### Instructions for the task
The answer must be every entry, retyped without a single difference.

### Saved entries
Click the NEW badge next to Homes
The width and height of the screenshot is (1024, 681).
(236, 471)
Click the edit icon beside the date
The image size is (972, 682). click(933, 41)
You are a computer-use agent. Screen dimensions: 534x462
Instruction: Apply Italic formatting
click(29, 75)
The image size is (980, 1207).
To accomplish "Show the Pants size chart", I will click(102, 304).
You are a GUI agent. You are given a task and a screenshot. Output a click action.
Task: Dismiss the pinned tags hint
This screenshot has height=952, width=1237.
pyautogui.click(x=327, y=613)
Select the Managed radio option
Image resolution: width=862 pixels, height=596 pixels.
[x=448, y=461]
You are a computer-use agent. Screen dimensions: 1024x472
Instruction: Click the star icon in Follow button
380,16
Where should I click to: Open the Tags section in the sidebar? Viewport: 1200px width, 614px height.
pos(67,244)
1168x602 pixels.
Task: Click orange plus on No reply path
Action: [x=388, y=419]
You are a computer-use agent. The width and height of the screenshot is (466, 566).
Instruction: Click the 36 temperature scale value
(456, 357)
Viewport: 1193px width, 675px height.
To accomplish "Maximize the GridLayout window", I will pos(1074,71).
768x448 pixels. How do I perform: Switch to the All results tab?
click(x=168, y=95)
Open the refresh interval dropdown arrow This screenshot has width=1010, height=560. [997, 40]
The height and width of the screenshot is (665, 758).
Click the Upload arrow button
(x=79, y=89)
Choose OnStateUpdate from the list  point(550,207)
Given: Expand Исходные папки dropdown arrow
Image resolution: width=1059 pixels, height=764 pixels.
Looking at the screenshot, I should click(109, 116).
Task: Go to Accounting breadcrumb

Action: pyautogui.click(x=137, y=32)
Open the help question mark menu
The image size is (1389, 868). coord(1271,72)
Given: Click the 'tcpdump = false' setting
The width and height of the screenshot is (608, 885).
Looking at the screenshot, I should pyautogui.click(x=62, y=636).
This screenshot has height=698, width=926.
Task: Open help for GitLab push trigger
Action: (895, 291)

### Response area
Click the NEW badge next to Homes
The width and height of the screenshot is (1024, 681).
(236, 471)
Click the edit icon beside the date
The image size is (972, 682). click(933, 41)
You are a computer-use agent. Screen dimensions: 534x462
Instruction: Apply Italic formatting
click(29, 75)
The image size is (980, 1207).
To accomplish "Show the Pants size chart", I will click(102, 304).
You are a GUI agent. You are given a task and a screenshot. Output a click action.
Task: Dismiss the pinned tags hint
This screenshot has height=952, width=1237.
pyautogui.click(x=327, y=613)
Select the Managed radio option
Image resolution: width=862 pixels, height=596 pixels.
[x=448, y=461]
You are a computer-use agent. Screen dimensions: 1024x472
Instruction: Click the star icon in Follow button
380,16
Where should I click to: Open the Tags section in the sidebar? Viewport: 1200px width, 614px height.
pos(67,244)
1168x602 pixels.
Task: Click orange plus on No reply path
Action: [x=388, y=419]
You are a computer-use agent. The width and height of the screenshot is (466, 566).
Instruction: Click the 36 temperature scale value
(456, 357)
Viewport: 1193px width, 675px height.
To accomplish "Maximize the GridLayout window", I will pos(1074,71).
768x448 pixels. How do I perform: Switch to the All results tab?
click(x=168, y=95)
Open the refresh interval dropdown arrow This screenshot has width=1010, height=560. [997, 40]
The height and width of the screenshot is (665, 758).
Click the Upload arrow button
(x=79, y=89)
Choose OnStateUpdate from the list  point(550,207)
Given: Expand Исходные папки dropdown arrow
Image resolution: width=1059 pixels, height=764 pixels.
Looking at the screenshot, I should click(109, 116).
Task: Go to Accounting breadcrumb

Action: pyautogui.click(x=137, y=32)
Open the help question mark menu
The image size is (1389, 868). coord(1271,72)
Given: Click the 'tcpdump = false' setting
The width and height of the screenshot is (608, 885).
Looking at the screenshot, I should pyautogui.click(x=62, y=636).
This screenshot has height=698, width=926.
Task: Open help for GitLab push trigger
Action: (895, 291)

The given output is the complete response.